Items from a dataset
<<<<
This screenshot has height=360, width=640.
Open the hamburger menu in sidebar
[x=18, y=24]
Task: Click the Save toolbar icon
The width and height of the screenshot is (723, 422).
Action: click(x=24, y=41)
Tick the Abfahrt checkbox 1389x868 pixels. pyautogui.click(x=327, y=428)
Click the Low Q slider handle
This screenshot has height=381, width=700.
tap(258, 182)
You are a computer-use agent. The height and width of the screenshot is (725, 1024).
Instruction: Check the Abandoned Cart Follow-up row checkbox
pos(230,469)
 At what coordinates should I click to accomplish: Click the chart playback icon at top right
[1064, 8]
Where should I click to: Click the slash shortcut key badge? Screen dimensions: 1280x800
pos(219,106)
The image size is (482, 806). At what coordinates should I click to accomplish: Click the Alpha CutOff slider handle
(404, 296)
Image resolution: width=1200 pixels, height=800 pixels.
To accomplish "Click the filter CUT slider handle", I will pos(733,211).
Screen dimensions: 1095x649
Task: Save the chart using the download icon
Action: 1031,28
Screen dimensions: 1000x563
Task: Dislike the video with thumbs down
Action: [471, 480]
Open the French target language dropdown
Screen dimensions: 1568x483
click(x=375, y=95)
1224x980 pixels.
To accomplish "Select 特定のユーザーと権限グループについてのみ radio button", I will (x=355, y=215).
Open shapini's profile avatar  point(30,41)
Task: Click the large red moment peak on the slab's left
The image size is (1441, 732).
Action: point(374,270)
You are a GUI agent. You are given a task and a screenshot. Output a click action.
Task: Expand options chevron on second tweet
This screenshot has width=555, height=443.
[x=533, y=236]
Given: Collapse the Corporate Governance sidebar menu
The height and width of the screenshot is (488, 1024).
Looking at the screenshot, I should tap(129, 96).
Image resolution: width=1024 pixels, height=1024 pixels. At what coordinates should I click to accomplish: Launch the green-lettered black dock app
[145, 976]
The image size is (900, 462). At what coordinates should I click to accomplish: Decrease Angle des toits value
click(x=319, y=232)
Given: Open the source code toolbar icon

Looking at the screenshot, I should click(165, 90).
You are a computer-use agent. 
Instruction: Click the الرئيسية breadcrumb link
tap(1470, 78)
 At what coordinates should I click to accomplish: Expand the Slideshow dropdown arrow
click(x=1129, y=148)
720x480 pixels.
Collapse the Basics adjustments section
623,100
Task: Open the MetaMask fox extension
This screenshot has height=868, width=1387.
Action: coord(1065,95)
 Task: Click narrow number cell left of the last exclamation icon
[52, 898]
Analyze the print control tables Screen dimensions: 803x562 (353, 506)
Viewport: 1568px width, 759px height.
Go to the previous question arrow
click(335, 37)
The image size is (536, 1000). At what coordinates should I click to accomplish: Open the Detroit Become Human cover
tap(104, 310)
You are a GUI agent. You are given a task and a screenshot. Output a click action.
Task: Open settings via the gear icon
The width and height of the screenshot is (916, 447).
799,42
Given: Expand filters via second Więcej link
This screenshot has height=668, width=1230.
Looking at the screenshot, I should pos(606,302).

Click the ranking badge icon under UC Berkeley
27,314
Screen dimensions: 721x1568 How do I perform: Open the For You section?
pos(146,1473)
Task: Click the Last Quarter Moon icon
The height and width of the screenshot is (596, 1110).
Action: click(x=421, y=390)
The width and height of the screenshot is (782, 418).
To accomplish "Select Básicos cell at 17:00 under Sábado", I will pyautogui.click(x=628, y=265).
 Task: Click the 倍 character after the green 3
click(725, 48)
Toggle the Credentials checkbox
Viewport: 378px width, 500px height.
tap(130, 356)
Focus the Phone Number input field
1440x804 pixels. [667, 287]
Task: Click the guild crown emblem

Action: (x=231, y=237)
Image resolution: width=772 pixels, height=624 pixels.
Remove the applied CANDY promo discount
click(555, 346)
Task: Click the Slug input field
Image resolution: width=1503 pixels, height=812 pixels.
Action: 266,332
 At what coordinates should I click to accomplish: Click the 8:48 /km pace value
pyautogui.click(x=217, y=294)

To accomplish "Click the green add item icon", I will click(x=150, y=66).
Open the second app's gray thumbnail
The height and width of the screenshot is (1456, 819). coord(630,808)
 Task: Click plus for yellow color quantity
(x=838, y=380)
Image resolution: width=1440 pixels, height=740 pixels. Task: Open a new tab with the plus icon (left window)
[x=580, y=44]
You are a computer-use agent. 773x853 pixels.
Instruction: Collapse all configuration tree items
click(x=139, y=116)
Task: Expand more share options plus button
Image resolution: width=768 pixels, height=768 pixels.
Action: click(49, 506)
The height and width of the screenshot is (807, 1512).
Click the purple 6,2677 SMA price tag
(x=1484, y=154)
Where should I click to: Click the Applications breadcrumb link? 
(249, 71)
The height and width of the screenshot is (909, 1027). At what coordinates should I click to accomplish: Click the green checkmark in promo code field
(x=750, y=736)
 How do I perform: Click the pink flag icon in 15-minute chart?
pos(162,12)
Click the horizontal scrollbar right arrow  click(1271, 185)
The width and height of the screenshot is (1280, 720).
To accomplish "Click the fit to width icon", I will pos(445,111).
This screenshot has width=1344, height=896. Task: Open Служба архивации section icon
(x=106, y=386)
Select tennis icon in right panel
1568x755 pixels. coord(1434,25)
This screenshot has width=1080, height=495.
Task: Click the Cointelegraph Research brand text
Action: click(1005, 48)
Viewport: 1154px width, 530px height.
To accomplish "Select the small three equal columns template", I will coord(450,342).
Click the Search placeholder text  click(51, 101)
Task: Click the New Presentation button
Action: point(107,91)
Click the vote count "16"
>>>>
TRY IT ->
Could you retype every record above exactly as written?

SOLUTION FOR THIS TASK ->
This screenshot has height=360, width=640.
Open the hamburger menu in sidebar
[x=18, y=24]
Task: Click the Save toolbar icon
The width and height of the screenshot is (723, 422).
Action: click(x=24, y=41)
Tick the Abfahrt checkbox 1389x868 pixels. pyautogui.click(x=327, y=428)
Click the Low Q slider handle
This screenshot has height=381, width=700.
tap(258, 182)
You are a computer-use agent. The height and width of the screenshot is (725, 1024).
Instruction: Check the Abandoned Cart Follow-up row checkbox
pos(230,469)
 At what coordinates should I click to accomplish: Click the chart playback icon at top right
[1064, 8]
Where should I click to: Click the slash shortcut key badge? Screen dimensions: 1280x800
pos(219,106)
The image size is (482, 806). At what coordinates should I click to accomplish: Click the Alpha CutOff slider handle
(404, 296)
Image resolution: width=1200 pixels, height=800 pixels.
To accomplish "Click the filter CUT slider handle", I will pos(733,211).
Screen dimensions: 1095x649
Task: Save the chart using the download icon
Action: 1031,28
Screen dimensions: 1000x563
Task: Dislike the video with thumbs down
Action: [471, 480]
Open the French target language dropdown
Screen dimensions: 1568x483
click(x=375, y=95)
1224x980 pixels.
To accomplish "Select 特定のユーザーと権限グループについてのみ radio button", I will (x=355, y=215).
Open shapini's profile avatar  point(30,41)
Task: Click the large red moment peak on the slab's left
The image size is (1441, 732).
Action: point(374,270)
You are a GUI agent. You are given a task and a screenshot. Output a click action.
Task: Expand options chevron on second tweet
This screenshot has width=555, height=443.
[x=533, y=236]
Given: Collapse the Corporate Governance sidebar menu
The height and width of the screenshot is (488, 1024).
Looking at the screenshot, I should tap(129, 96).
Image resolution: width=1024 pixels, height=1024 pixels. At what coordinates should I click to accomplish: Launch the green-lettered black dock app
[145, 976]
The image size is (900, 462). At what coordinates should I click to accomplish: Decrease Angle des toits value
click(x=319, y=232)
Given: Open the source code toolbar icon

Looking at the screenshot, I should click(165, 90).
You are a computer-use agent. 
Instruction: Click the الرئيسية breadcrumb link
tap(1470, 78)
 At what coordinates should I click to accomplish: Expand the Slideshow dropdown arrow
click(x=1129, y=148)
720x480 pixels.
Collapse the Basics adjustments section
623,100
Task: Open the MetaMask fox extension
This screenshot has height=868, width=1387.
Action: coord(1065,95)
 Task: Click narrow number cell left of the last exclamation icon
[52, 898]
Analyze the print control tables Screen dimensions: 803x562 (353, 506)
Viewport: 1568px width, 759px height.
Go to the previous question arrow
click(335, 37)
The image size is (536, 1000). At what coordinates should I click to accomplish: Open the Detroit Become Human cover
tap(104, 310)
You are a GUI agent. You are given a task and a screenshot. Output a click action.
Task: Open settings via the gear icon
The width and height of the screenshot is (916, 447).
799,42
Given: Expand filters via second Więcej link
This screenshot has height=668, width=1230.
Looking at the screenshot, I should pos(606,302).

Click the ranking badge icon under UC Berkeley
27,314
Screen dimensions: 721x1568 How do I perform: Open the For You section?
pos(146,1473)
Task: Click the Last Quarter Moon icon
The height and width of the screenshot is (596, 1110).
Action: click(x=421, y=390)
The width and height of the screenshot is (782, 418).
To accomplish "Select Básicos cell at 17:00 under Sábado", I will pyautogui.click(x=628, y=265).
 Task: Click the 倍 character after the green 3
click(725, 48)
Toggle the Credentials checkbox
Viewport: 378px width, 500px height.
tap(130, 356)
Focus the Phone Number input field
1440x804 pixels. [667, 287]
Task: Click the guild crown emblem

Action: (x=231, y=237)
Image resolution: width=772 pixels, height=624 pixels.
Remove the applied CANDY promo discount
click(555, 346)
Task: Click the Slug input field
Image resolution: width=1503 pixels, height=812 pixels.
Action: 266,332
 At what coordinates should I click to accomplish: Click the 8:48 /km pace value
pyautogui.click(x=217, y=294)

To accomplish "Click the green add item icon", I will click(x=150, y=66).
Open the second app's gray thumbnail
The height and width of the screenshot is (1456, 819). coord(630,808)
 Task: Click plus for yellow color quantity
(x=838, y=380)
Image resolution: width=1440 pixels, height=740 pixels. Task: Open a new tab with the plus icon (left window)
[x=580, y=44]
You are a computer-use agent. 773x853 pixels.
Instruction: Collapse all configuration tree items
click(x=139, y=116)
Task: Expand more share options plus button
Image resolution: width=768 pixels, height=768 pixels.
Action: click(49, 506)
The height and width of the screenshot is (807, 1512).
Click the purple 6,2677 SMA price tag
(x=1484, y=154)
Where should I click to: Click the Applications breadcrumb link? 
(249, 71)
The height and width of the screenshot is (909, 1027). At what coordinates should I click to accomplish: Click the green checkmark in promo code field
(x=750, y=736)
 How do I perform: Click the pink flag icon in 15-minute chart?
pos(162,12)
Click the horizontal scrollbar right arrow  click(1271, 185)
The width and height of the screenshot is (1280, 720).
To accomplish "Click the fit to width icon", I will pos(445,111).
This screenshot has width=1344, height=896. Task: Open Служба архивации section icon
(x=106, y=386)
Select tennis icon in right panel
1568x755 pixels. coord(1434,25)
This screenshot has width=1080, height=495.
Task: Click the Cointelegraph Research brand text
Action: click(1005, 48)
Viewport: 1154px width, 530px height.
To accomplish "Select the small three equal columns template", I will coord(450,342).
Click the Search placeholder text  click(51, 101)
Task: Click the New Presentation button
Action: point(107,91)
Click the vote count "16"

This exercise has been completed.